Другая нейрофизиологическая теория сознания была очерчена Джералдом Эдельманом в «Воспомянутом настоящем» (Edelman 1989), а также в других его книгах и статьях. Ядром его теории является идея нейронных цепей повторного входа, благодаря которым перцептивные сигналы могут концептуально категоризироваться перед запоминанием. Перцептивная информация сложным образом взаимодействует с внутренним состоянием (как показано на рис. 3.3), порождая «первичное сознание». Его модель «высокоуровневого сознания» привносит новый элемент памяти, связанный с «семантической самонастройкой», что приводит к появлению понятий самости, прошлого и будущего. Все это увязывается с продуцированием языка, происходящим в зонах Брока и Вернике.
Рис. 3.3. Эдельмановская схема высокоуровневого сознания. (Источник: Figure 12-4, р. 132 в Bright Air, Brilliant Fire by Gerald M. Edelman. Copyright © 1992 by BasicBooks, Inc. С разрешения BasicBooks, подразделения HarperCollins, Inc.)
Значительная часть работ Эдельмана посвящена объяснению скорее восприятия, памяти и языка, нежели сознания. В тех их частях, где речь идет о сознании, обсуждения зачастую туманны, но тем не менее возникает ощущение, что подобная модель в конечном счете может объяснить перцептивную осведомленность — то есть влияние процессов восприятия на последующие процессы и на контроль за поведением, — а также некоторые аспекты самосознания, в частности происхождение понятия самости.

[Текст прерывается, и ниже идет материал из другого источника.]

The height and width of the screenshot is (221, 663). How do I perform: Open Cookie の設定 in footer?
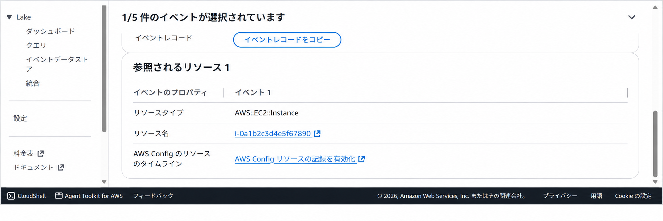[633, 196]
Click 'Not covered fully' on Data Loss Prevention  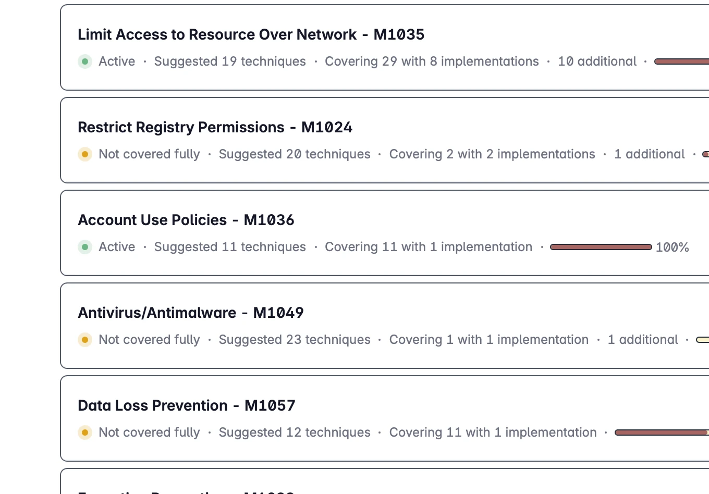pyautogui.click(x=149, y=433)
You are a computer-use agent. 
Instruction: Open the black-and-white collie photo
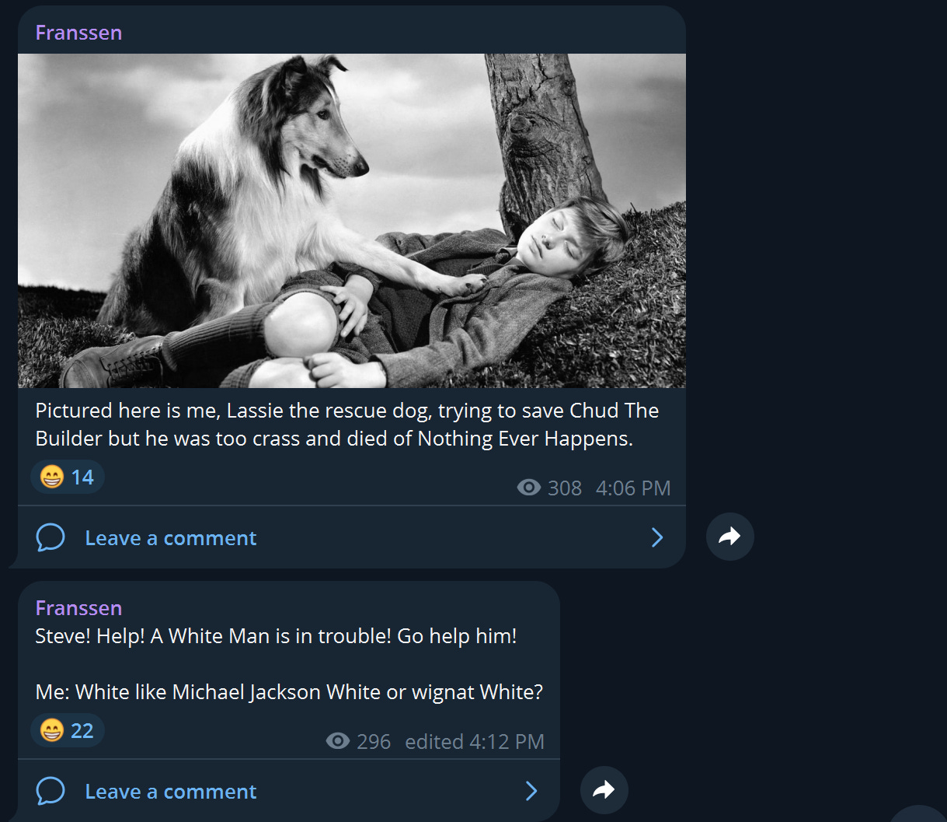(x=351, y=221)
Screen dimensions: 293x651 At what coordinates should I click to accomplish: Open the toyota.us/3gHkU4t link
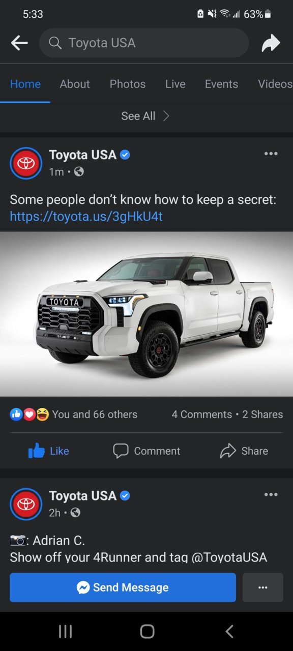(86, 216)
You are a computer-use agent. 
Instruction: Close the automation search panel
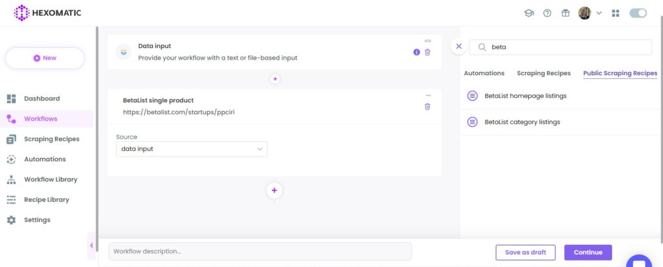pos(459,47)
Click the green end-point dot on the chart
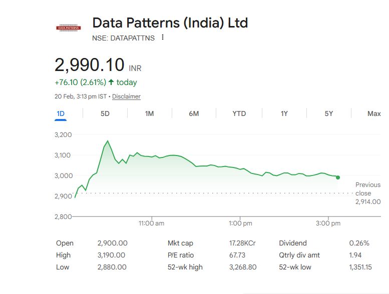Screen dimensions: 389x294 click(x=338, y=178)
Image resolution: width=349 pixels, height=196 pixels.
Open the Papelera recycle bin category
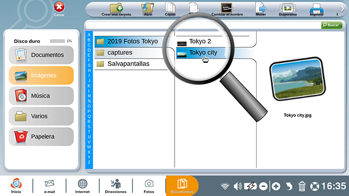point(41,136)
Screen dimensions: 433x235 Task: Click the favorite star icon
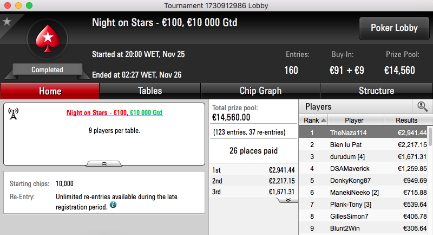click(x=6, y=22)
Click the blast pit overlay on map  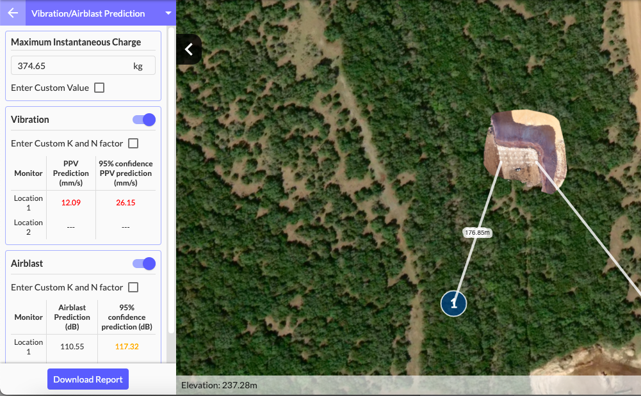pyautogui.click(x=526, y=150)
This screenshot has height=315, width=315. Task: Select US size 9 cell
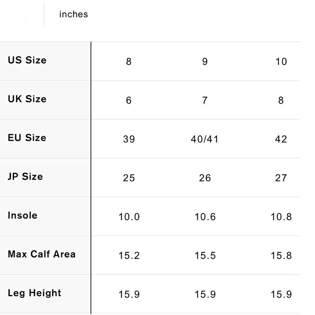pyautogui.click(x=205, y=61)
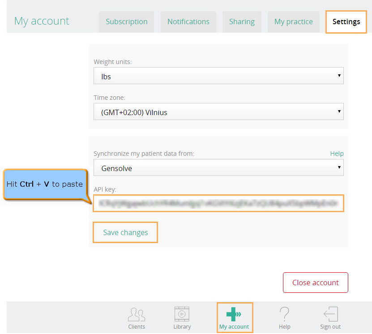Open the Notifications tab

click(188, 21)
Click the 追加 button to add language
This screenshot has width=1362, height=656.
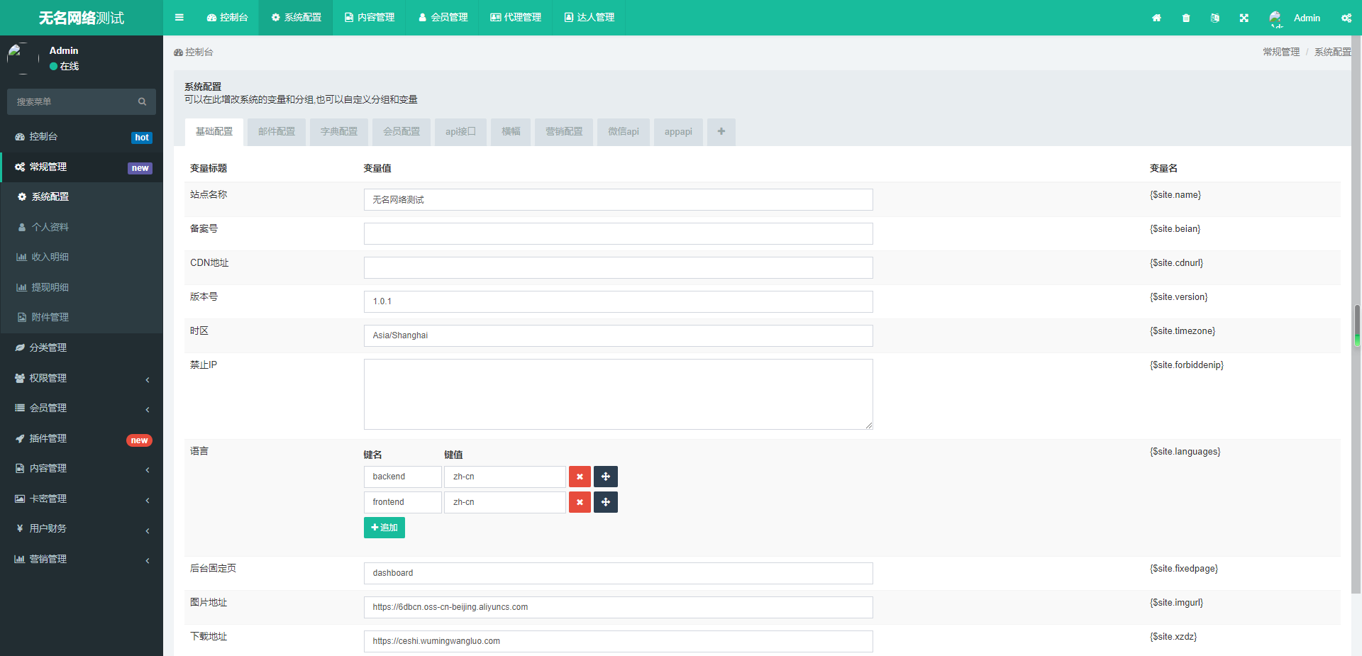[x=384, y=528]
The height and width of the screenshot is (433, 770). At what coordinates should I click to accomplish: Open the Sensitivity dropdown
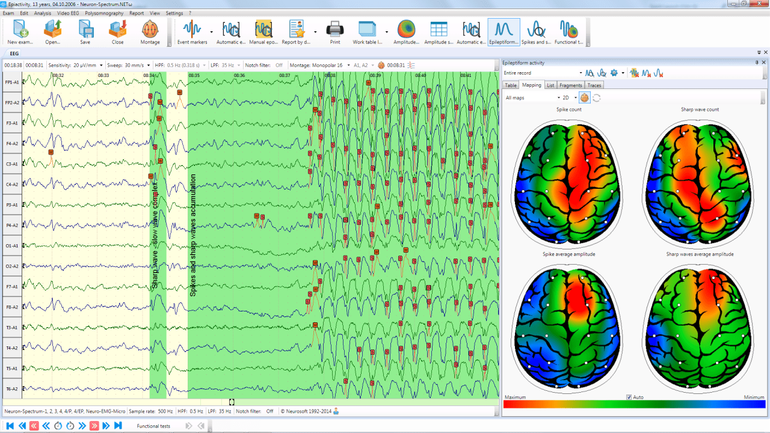click(x=101, y=65)
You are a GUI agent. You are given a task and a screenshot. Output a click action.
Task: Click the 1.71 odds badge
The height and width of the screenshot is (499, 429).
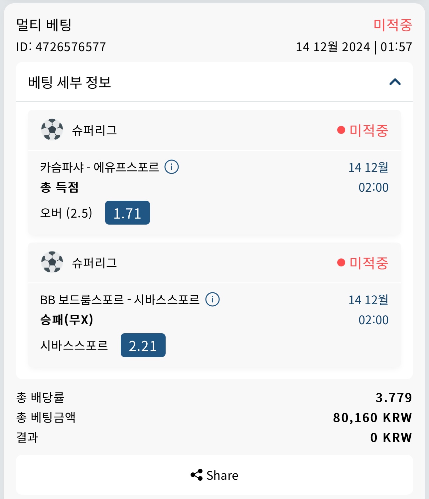pyautogui.click(x=127, y=213)
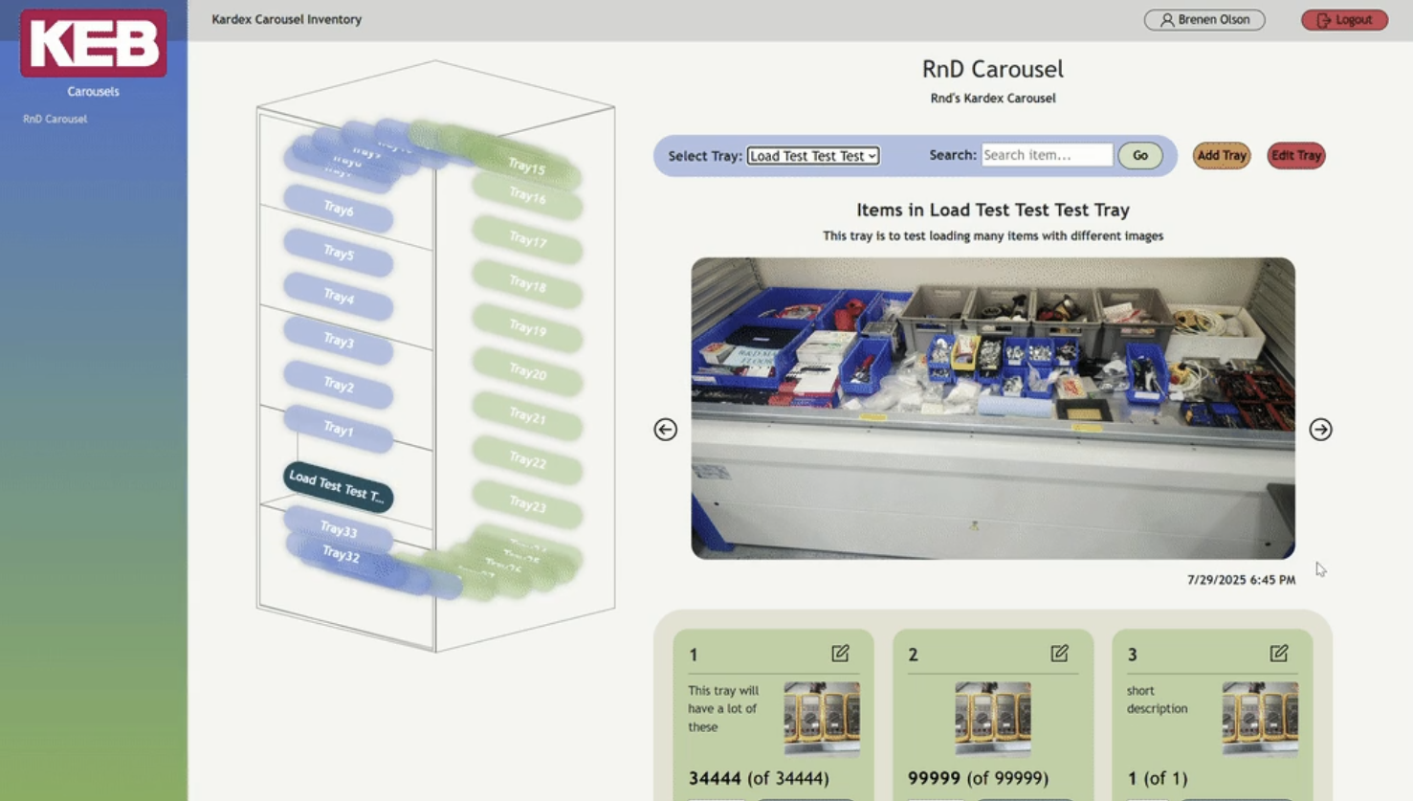Edit item 1 using pencil icon

coord(840,654)
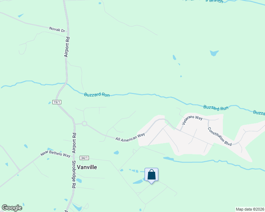Click the route 19/1 shield marker
The height and width of the screenshot is (212, 265).
pos(57,102)
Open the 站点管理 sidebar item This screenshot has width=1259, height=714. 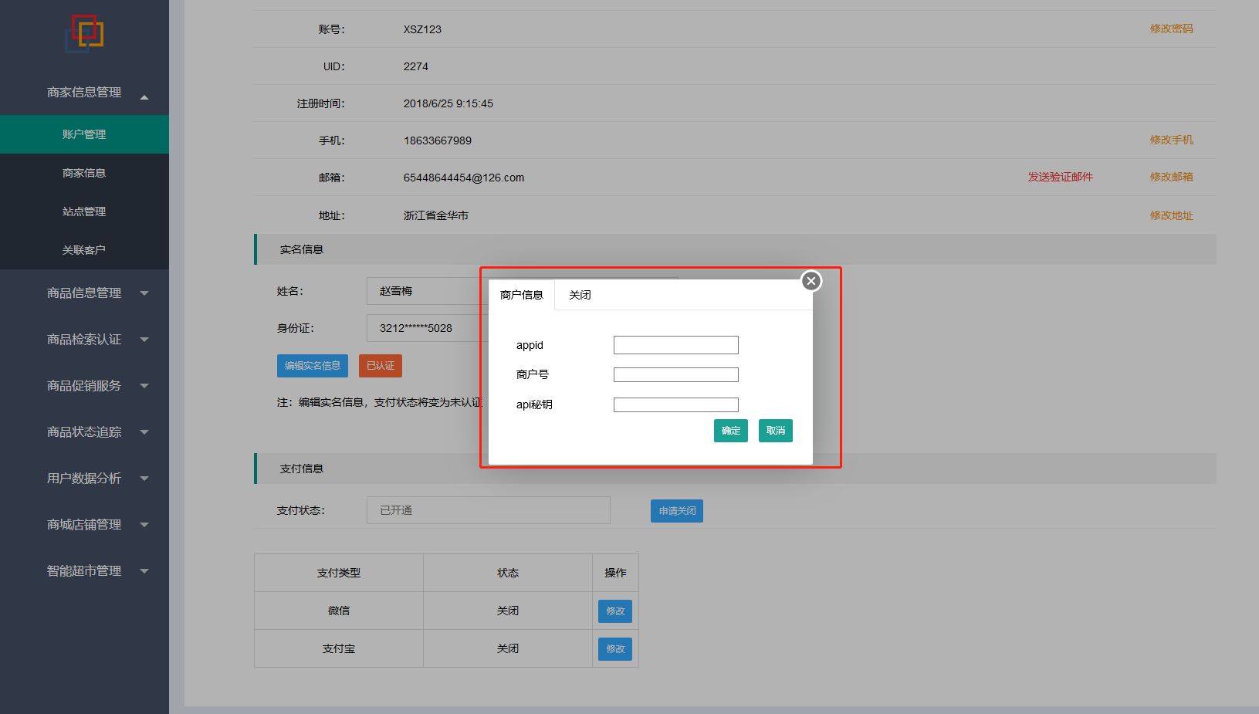coord(84,211)
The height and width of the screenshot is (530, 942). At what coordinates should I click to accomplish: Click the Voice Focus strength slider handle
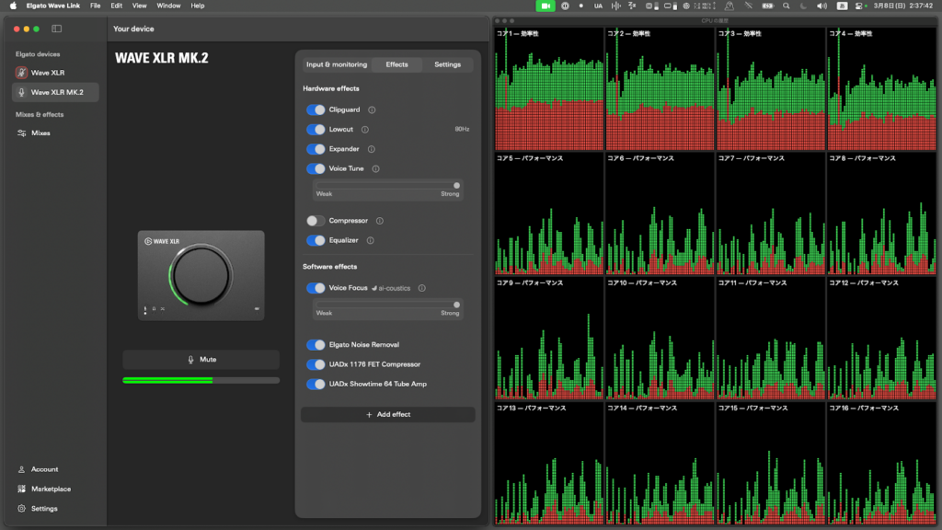click(456, 304)
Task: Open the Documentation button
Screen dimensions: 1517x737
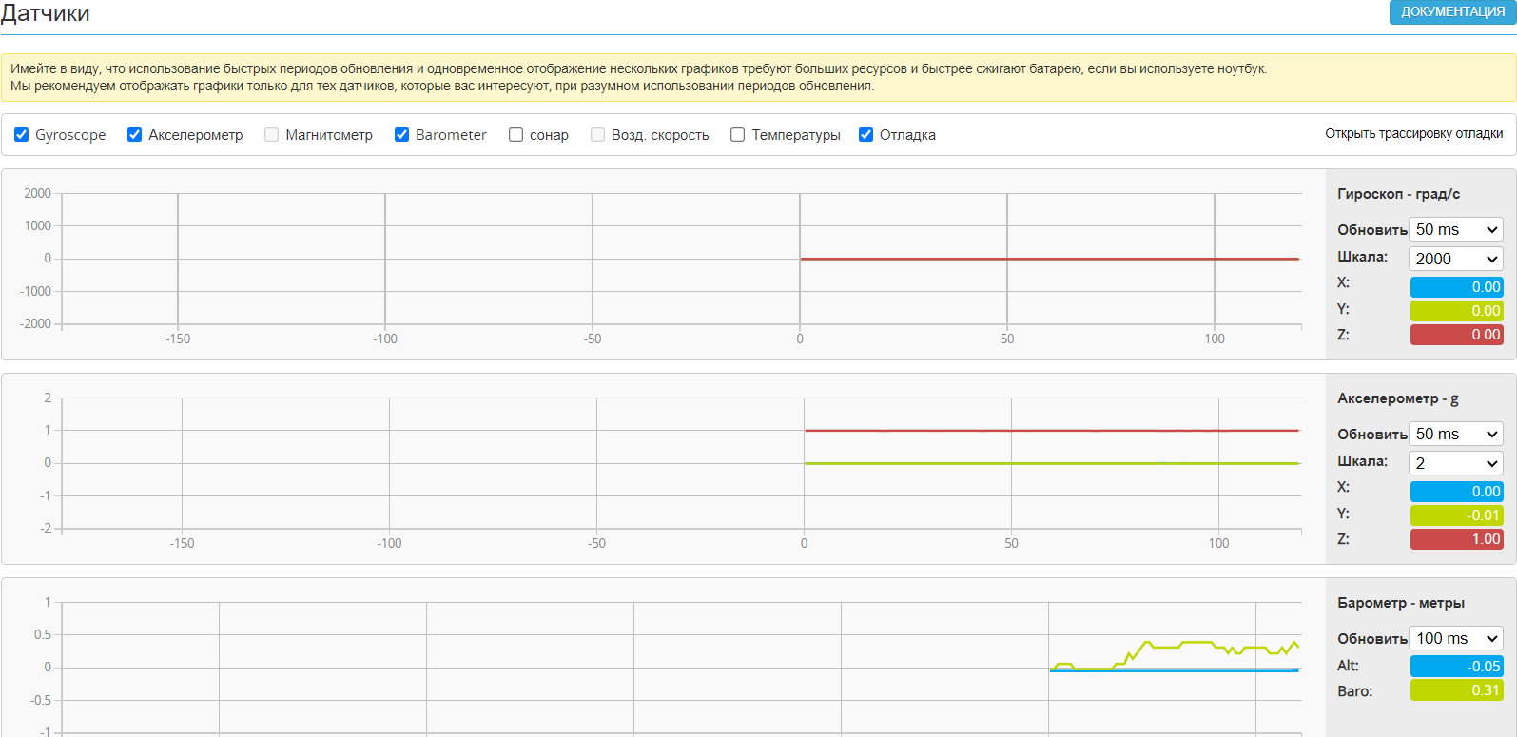Action: click(x=1452, y=12)
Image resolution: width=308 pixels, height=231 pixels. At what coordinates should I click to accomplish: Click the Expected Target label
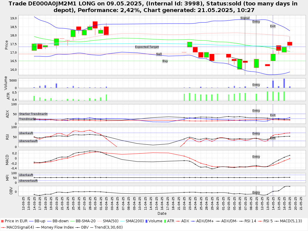coord(147,47)
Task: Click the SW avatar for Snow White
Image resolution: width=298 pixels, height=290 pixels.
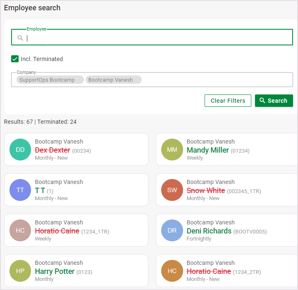Action: 172,190
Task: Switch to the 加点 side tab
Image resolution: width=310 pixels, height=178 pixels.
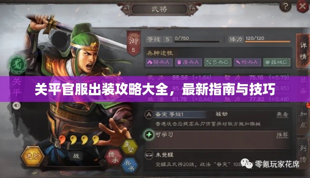Action: point(303,119)
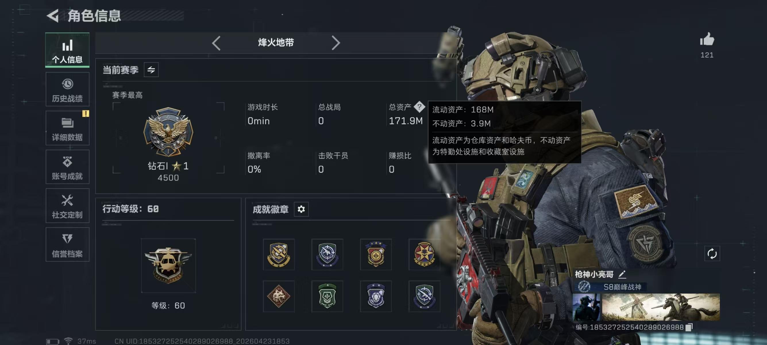Select the 账号成就 sidebar tab
Screen dimensions: 767x345
68,167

Эдельман не объясняет, как все эти процессы должны порождать сознательный опыт. Он попросту принимает факт корреляции между ними. Он не скрывает этого обстоятельства, отмечая, что феноменальный опыт составляет труднейшую проблему для теории сознания, а также то, что никакая физическая теория не может в полной мере объяснить нам квалиа:
Это указывает на то, как надо относиться к проблеме квалиа. В качестве основы теории сознания разумно допустить, что подобно тому, как квалиа существуют у нас самих, они существуют и у других сознающих людей, неважно, в качестве научных наблюдателей или субъектов… Затем мы можем признать людей лучшим каноническим объектом для исследований сознания. Это оправдывается тем, что субъективные отчеты людей (в том числе отчеты о квалиа), действия, а также структуры и функции мозга могут быть скоррелированы друг с другом. После построения теории, основанной на допущении существования квалиа у людей, мы можем заново взглянуть на некоторые из свойств квалиа, отталкиваясь от этих корреляций. Таким образом, наша способность давать отчет и устанавливать корреляции при индивидуальном переживании квалиа открывает возможность для научного исследования сознания (Edelman 1992, с. 115).
78
Позже Крик и Кох расширили свой поиск нейронной основы сознания за пределы колебаний в 40 Гц, но это не изменило его сути. Колебания хороши свой наглядностью.
79
Цитируется в (Discover, November 1992, с. 96). Крик (Crick 1994, с. 258) тоже не исключает, что наука не сможет объяснить квалиа, но он более осторожен в своих высказываниях.